** Problem statement **
Starting at the first line of the entries below, restate each line exactly until you reach the line with "The image size is (600, 480).", and print that one too. Leave the pictures out and stop there.

Screenshot grounding data:
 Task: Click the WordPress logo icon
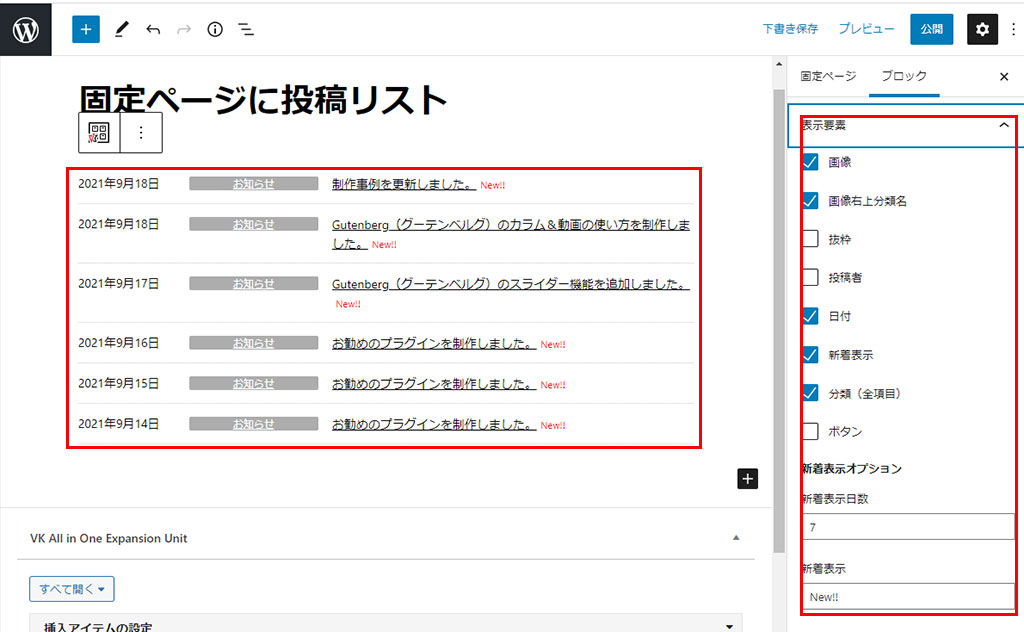tap(25, 29)
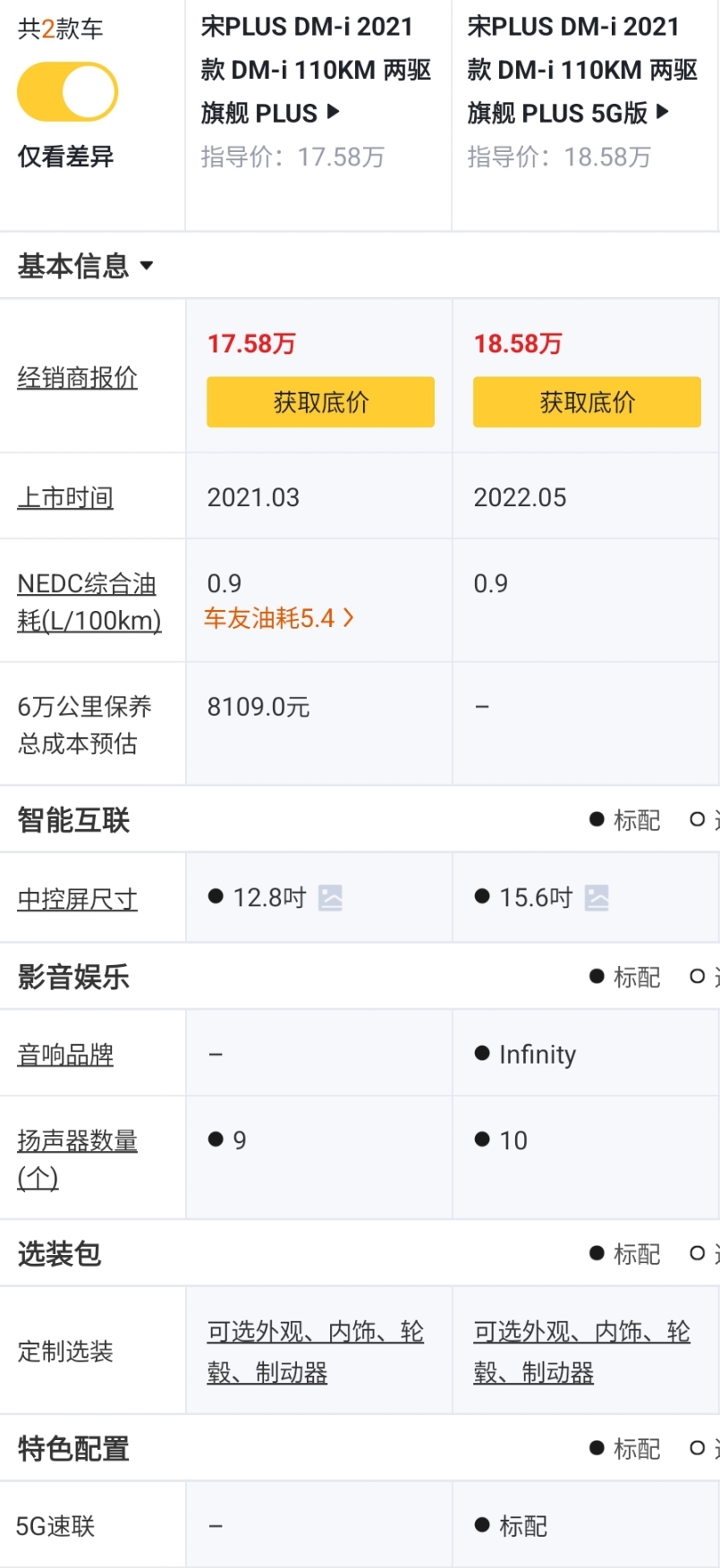Click the 17.58万 dealer price
This screenshot has height=1568, width=720.
tap(251, 343)
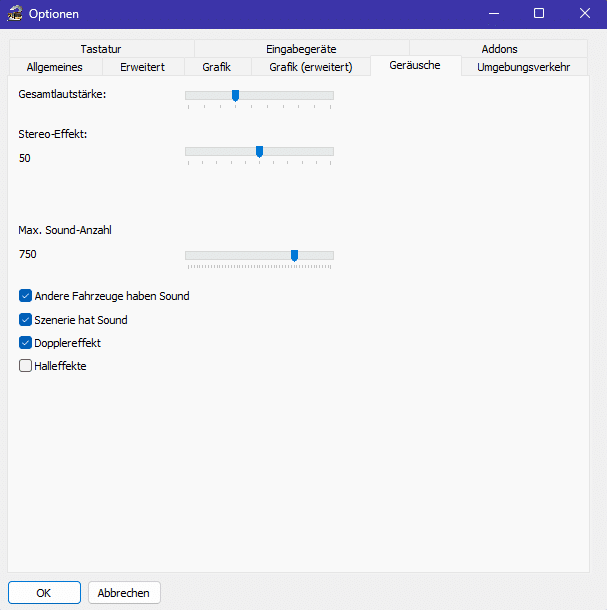Enable the Halleffekte checkbox
This screenshot has width=607, height=610.
click(x=26, y=366)
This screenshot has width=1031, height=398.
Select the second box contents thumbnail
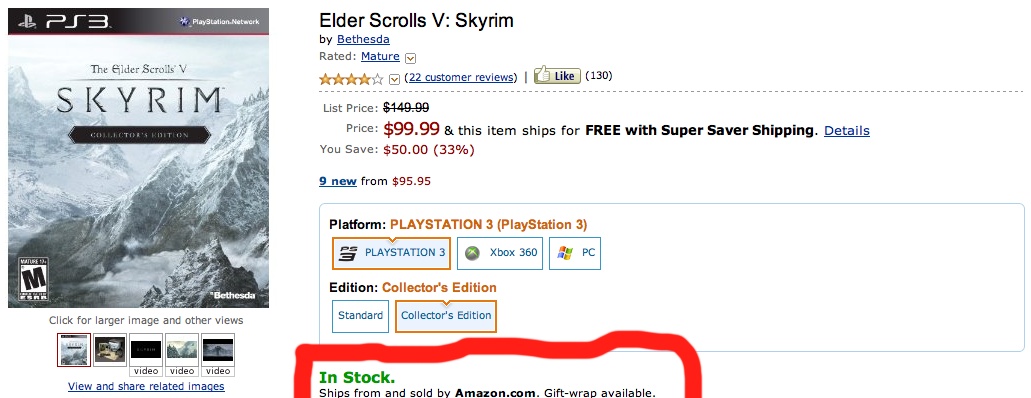tap(110, 350)
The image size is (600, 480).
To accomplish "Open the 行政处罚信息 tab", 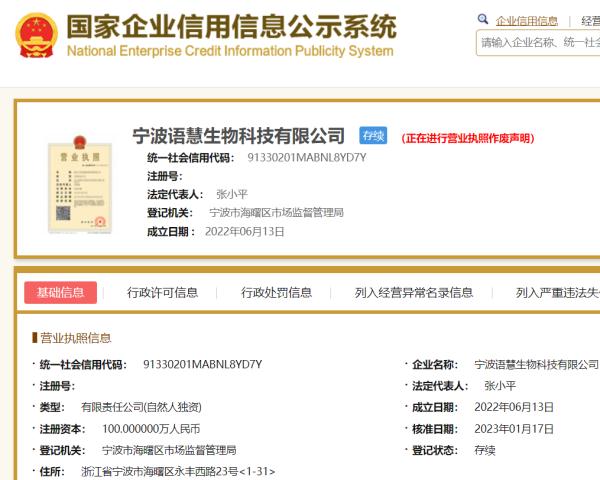I will click(x=276, y=292).
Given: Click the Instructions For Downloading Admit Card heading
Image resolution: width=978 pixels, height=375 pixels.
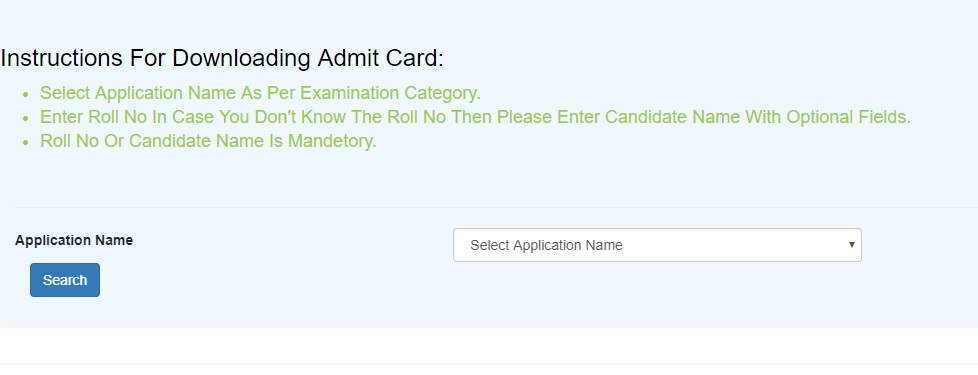Looking at the screenshot, I should tap(221, 58).
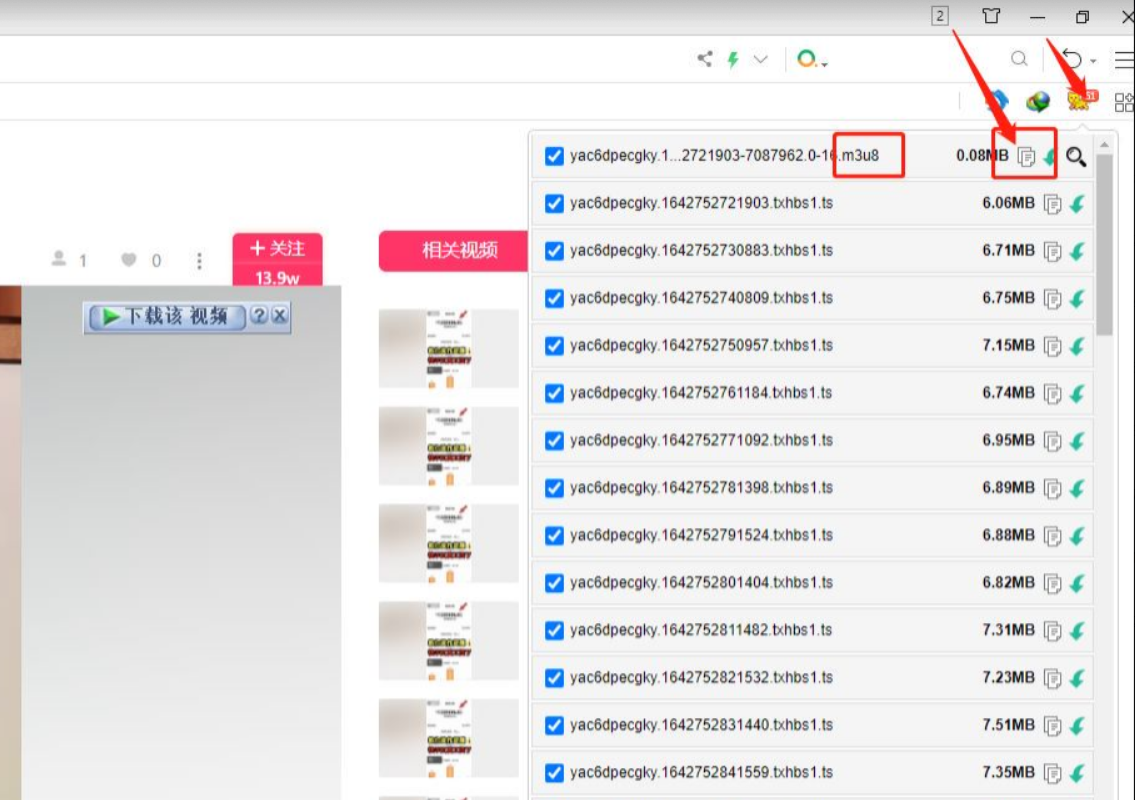The image size is (1135, 800).
Task: Open the three-dot more options menu
Action: tap(199, 260)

** Answer below **
 Task: Click the WordPress logo icon
tap(25, 29)
Click the 17.58万 dealer price
This screenshot has height=1568, width=720.
tap(251, 343)
Enable the Halleffekte checkbox
This screenshot has width=607, height=610.
click(x=26, y=366)
This screenshot has width=1031, height=398.
Select the second box contents thumbnail
tap(110, 350)
The image size is (600, 480).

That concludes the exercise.